Dieser Artikel ist (gekürzt) auch in der Schweriner Volkszeitung SVZ 2019-05-27 erschienen.
Länderinfo Togo
Die Republik Togo liegt am Golf von Guinea, Westafrika. To bedeutet in der Sprache der Ewe Wasser, Go bedeutet Ufer. Gerade mal doppelt so groß wie Brandenburg ist Togo für afrikanische Verhältnisse ein Kleinstaat: lang und schmal in Nord-Süd-Richtung etwa 550 km, in West-Ost-Richtung nur 50 bis 140 km. Der Küstenstreifen ist gerade mal 56 km lang.

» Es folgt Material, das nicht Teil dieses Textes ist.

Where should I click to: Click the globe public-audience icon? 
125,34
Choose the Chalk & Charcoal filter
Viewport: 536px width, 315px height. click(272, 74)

Hauptstadt und Regierungssitz ist Lomé. Hier lebt knapp ein Viertel der rund 8 Millionen Einwohner. Im Index der menschlichen Entwicklung steht das Land auf dem 166. Platz von 188. Von 1884 bis 1916 war das Gebiet Togos eine deutsche Kolonie unter französischer Verwaltung. Geprägt wurde das Land fast 40 Jahre lang vom autokratisch regierenden Präsidenten Eyadéma. 2005, nach dessen Tod, wurde sein Sohn Faure Gnassingbé unter Missachtung der Verfassung von der Armee zum neuen Präsidenten ernannt.
Togo ist ein tropisches, regenabhängiges Agrarland. Fast zwei Drittel der Erwerbstätigen arbeiten in der Landwirtschaft: Yams, Maniok, Mais, Hirse, Erdnüsse und Sorghum werden angebaut. Die wichtigsten Exportgüter sind Calciumphosphat, Baumwolle, Kaffee, und Kakao.
Traditioneller Nationalsport Togos ist der Ringkampf, ebenfalls bedeutend ist der Fußball.